> DATASET CONTENT
========================================

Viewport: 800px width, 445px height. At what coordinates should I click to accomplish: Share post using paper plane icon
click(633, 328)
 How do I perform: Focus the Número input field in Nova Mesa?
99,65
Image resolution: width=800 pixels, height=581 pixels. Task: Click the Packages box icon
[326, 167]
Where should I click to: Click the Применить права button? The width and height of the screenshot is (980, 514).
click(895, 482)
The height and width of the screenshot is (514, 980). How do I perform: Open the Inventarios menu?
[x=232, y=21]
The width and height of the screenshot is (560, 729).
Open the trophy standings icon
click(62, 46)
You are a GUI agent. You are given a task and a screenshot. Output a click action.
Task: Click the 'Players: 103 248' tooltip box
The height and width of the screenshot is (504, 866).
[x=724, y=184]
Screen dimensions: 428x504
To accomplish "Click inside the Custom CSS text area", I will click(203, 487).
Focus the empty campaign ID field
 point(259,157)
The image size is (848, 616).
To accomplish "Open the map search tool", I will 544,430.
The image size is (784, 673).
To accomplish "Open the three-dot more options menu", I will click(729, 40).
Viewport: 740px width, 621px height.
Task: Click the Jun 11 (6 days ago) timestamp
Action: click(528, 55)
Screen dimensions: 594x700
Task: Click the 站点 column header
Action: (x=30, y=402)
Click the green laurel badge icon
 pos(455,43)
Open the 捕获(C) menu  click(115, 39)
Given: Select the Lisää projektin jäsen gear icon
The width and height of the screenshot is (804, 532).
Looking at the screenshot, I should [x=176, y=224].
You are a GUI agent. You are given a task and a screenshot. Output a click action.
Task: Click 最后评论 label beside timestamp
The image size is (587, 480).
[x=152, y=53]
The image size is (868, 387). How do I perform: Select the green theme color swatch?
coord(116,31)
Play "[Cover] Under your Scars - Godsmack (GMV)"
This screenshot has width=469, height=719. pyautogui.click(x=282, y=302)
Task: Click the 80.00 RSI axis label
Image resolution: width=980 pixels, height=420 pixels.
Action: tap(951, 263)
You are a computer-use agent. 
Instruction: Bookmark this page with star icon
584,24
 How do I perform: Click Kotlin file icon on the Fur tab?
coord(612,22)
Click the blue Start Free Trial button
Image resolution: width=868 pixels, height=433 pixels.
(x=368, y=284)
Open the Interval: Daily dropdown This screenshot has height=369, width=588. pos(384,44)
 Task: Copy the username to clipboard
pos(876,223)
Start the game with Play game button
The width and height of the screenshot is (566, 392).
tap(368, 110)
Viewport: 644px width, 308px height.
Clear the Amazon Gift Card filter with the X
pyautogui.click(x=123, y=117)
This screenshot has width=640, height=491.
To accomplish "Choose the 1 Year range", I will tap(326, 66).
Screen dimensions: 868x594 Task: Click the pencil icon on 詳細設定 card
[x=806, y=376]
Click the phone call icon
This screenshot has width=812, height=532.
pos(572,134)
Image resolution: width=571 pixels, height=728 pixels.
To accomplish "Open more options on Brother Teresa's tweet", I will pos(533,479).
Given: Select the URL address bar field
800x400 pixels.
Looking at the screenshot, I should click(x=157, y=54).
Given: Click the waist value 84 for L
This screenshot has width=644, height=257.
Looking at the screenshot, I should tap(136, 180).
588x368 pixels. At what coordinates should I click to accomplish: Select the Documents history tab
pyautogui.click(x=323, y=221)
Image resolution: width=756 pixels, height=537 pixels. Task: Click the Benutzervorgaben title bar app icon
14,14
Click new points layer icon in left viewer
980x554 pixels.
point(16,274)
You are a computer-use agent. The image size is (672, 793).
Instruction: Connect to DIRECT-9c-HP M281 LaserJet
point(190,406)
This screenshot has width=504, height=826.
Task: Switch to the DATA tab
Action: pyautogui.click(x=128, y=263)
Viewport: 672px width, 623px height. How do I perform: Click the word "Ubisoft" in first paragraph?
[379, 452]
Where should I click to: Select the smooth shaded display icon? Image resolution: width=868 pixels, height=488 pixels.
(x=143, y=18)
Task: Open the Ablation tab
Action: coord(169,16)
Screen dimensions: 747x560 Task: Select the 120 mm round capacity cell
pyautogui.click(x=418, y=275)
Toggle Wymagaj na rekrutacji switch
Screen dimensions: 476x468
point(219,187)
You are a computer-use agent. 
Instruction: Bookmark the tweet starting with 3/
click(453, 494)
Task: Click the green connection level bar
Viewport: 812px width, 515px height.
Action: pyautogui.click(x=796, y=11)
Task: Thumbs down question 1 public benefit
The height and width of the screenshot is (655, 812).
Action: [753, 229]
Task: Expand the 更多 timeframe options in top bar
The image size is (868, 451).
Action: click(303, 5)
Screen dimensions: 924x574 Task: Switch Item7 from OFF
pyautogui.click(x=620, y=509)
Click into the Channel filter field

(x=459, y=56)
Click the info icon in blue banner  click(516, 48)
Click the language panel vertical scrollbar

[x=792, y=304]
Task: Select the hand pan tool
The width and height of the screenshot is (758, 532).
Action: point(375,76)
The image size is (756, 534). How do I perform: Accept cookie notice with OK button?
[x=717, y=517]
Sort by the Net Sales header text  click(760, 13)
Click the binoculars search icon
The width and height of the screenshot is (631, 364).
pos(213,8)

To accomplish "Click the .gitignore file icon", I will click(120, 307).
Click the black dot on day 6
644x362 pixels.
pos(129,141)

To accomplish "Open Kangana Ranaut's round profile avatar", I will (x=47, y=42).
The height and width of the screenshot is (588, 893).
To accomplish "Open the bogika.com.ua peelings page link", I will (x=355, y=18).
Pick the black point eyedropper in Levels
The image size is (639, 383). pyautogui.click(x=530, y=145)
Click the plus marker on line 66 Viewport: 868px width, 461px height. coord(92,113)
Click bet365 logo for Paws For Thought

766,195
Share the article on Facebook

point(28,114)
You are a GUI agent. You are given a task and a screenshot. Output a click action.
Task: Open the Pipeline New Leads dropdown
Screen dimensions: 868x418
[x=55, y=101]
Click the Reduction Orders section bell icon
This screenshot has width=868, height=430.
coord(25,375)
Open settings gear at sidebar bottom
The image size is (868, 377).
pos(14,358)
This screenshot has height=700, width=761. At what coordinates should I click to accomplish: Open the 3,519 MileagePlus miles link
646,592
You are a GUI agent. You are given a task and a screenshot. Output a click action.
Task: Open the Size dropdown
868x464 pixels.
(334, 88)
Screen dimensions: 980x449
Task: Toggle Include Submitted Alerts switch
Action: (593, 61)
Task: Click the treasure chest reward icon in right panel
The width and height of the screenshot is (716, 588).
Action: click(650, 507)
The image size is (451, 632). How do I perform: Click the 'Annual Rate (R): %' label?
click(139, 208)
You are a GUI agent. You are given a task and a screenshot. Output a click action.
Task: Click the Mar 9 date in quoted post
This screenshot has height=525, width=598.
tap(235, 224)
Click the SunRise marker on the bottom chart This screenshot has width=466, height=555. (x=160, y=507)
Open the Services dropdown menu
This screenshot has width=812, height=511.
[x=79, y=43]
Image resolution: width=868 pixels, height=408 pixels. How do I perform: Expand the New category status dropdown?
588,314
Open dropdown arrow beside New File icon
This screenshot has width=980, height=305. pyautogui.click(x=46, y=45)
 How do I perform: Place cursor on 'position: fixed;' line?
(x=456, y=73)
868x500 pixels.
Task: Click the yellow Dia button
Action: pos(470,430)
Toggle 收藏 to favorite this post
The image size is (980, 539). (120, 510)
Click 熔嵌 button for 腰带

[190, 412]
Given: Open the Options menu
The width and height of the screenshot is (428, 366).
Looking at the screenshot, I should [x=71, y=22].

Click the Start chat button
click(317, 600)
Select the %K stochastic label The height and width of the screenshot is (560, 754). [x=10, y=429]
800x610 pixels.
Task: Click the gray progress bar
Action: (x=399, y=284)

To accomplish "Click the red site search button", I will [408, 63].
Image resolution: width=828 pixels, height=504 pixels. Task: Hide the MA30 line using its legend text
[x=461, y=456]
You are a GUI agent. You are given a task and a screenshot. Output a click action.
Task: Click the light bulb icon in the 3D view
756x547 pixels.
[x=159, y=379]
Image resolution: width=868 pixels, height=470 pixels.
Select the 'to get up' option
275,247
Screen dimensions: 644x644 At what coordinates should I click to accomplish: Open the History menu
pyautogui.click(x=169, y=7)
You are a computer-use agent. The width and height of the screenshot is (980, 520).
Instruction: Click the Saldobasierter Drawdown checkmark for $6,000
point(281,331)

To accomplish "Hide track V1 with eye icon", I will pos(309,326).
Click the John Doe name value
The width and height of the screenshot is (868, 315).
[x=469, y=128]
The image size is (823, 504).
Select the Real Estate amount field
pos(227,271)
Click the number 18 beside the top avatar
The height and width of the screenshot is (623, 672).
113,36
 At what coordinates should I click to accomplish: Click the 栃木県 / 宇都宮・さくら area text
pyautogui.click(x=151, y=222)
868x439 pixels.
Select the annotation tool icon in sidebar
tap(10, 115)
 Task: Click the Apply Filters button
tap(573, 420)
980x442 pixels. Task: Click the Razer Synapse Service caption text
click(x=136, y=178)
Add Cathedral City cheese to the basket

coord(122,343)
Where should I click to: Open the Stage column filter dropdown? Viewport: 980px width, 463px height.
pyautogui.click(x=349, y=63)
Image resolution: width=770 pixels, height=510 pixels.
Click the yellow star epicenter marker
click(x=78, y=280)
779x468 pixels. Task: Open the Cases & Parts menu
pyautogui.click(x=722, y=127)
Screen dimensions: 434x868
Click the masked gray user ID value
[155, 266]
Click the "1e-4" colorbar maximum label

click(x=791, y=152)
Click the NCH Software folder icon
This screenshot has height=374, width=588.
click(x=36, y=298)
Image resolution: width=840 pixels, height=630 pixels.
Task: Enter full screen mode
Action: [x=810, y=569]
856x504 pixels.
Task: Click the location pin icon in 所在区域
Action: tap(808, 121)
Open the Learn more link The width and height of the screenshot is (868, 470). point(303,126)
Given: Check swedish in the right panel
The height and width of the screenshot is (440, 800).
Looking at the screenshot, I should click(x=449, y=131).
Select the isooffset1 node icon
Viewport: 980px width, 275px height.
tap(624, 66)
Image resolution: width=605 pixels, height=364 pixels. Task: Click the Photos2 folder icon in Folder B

========================================

> YOUR OBJECTIVE
In the material above, find the lines that contain "search" and show them.

> OUTPUT
To accomplish "Open the map search tool", I will 544,430.
Click the binoculars search icon
To accomplish "Click the red site search button", I will [408, 63].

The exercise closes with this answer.